» Records to use
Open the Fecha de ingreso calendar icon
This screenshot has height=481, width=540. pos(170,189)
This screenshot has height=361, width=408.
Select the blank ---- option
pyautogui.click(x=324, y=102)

* * *

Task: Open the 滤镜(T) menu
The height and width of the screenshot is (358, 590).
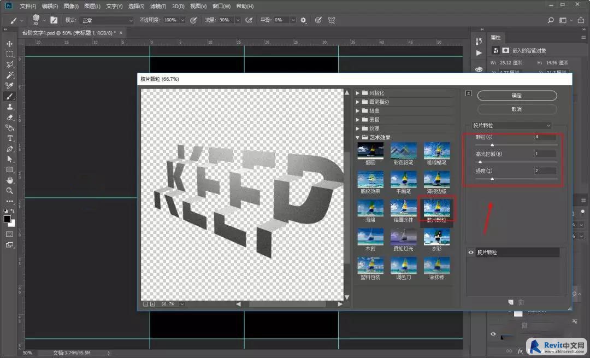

* * *

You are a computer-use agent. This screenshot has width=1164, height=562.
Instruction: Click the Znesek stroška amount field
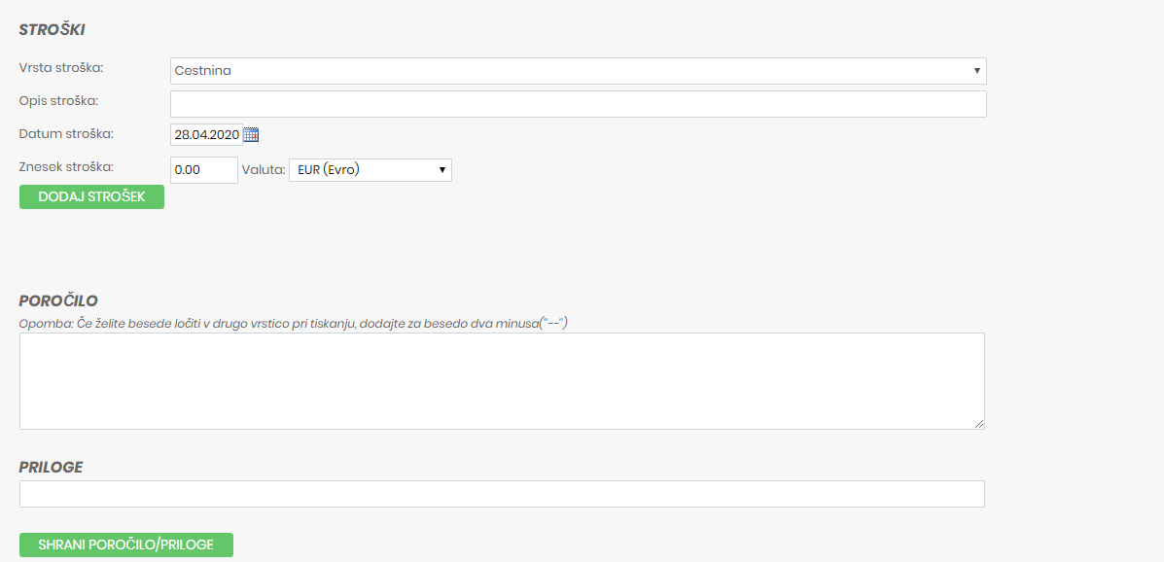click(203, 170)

» Prompt
Copy out the lines above exactly, beginning at the one that contains "Task: Open the 滤镜(T) menu" and ending at the one that contains "The height and".

» Your solution
Task: Open the 滤镜(T) menu
The height and width of the screenshot is (358, 590).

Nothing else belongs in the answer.